> **Document text**:
____________________

Swedish musician and singer

Fred Bo Gunnar Åkerström (born Bo Gunnar; 27 January 1937 – 9 August 1985) was a Swedish singer, activist, and theatre actor. Regarded as one of the greatest interpreters of Carl Michael Bellman, he is noted for his resonant bass-baritone voice and emotional performances. Debuting during the folk music revival in the early 1960s, he covered several socially conscious and sentimental ballads by both notable and obscure Swedish poets.

== Life ==

Åkerström was born in Stockholm to a family of meager circumstances, which would later influence the social, economic, and political criticisms found in many of his works and public appearances. He aspired at an early age to become a vissångare, after having heard local singer-songwriter Ruben Nilson (1893-1971). After performances at the famous Vispråmen Storken, a barge in Stockholm where folksingers performed, he released his first record in 1963, Fred Åkerström sjunger Ruben Nilson. He was a contemporary of Cornelis Vreeswijk, and the two were at times very close, touring together and releasing a joint record early in their careers. He became an alcoholic in later life. His daughter CajsaStina Åkerström is also a singer.

____________________

Stored records
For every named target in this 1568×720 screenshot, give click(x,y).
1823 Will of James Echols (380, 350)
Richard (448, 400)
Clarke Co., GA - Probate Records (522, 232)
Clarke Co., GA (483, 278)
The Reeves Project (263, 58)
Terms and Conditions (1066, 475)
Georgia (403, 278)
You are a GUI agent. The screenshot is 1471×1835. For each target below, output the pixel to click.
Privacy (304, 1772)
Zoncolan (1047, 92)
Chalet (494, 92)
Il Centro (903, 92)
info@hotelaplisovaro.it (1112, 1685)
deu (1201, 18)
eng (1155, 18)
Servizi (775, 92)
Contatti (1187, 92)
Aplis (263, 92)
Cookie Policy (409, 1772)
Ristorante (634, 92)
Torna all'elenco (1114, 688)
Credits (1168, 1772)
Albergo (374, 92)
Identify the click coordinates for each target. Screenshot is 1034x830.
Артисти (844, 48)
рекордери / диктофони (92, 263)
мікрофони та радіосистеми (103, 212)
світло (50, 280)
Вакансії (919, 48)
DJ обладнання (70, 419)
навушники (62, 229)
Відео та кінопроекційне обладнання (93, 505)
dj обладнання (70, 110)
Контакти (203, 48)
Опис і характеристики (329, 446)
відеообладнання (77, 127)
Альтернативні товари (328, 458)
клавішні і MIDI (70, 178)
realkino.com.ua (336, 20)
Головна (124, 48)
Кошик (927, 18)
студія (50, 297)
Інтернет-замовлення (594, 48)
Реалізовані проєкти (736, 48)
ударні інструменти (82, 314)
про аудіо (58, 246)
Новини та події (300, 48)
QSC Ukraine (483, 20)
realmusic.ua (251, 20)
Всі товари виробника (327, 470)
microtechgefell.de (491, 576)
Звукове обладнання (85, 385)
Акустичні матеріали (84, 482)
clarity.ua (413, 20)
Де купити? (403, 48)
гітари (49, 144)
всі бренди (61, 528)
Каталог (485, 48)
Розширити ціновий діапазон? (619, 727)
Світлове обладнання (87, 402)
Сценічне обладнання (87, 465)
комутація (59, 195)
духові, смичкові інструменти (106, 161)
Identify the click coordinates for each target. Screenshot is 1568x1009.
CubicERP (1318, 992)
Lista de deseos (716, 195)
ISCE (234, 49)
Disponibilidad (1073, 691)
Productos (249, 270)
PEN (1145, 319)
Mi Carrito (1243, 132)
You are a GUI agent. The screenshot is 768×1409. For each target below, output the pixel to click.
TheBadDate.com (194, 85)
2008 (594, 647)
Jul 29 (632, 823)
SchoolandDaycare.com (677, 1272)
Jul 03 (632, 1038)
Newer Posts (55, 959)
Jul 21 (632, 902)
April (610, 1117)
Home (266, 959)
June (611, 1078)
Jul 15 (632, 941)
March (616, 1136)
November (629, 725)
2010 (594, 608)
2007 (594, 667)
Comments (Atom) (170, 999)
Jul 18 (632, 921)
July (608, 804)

____________________

> **About this task**:
Edit the passage of the Fred Åkerström biography starting with "Åkerström was born" and going on through "also a singer." so that "shared album" takes the place of "joint record".

> **Solved problem**:
Åkerström was born in Stockholm to a family of meager circumstances, which would later influence the social, economic, and political criticisms found in many of his works and public appearances. He aspired at an early age to become a vissångare, after having heard local singer-songwriter Ruben Nilson (1893-1971). After performances at the famous Vispråmen Storken, a barge in Stockholm where folksingers performed, he released his first record in 1963, Fred Åkerström sjunger Ruben Nilson. He was a contemporary of Cornelis Vreeswijk, and the two were at times very close, touring together and releasing a shared album early in their careers. He became an alcoholic in later life. His daughter CajsaStina Åkerström is also a singer.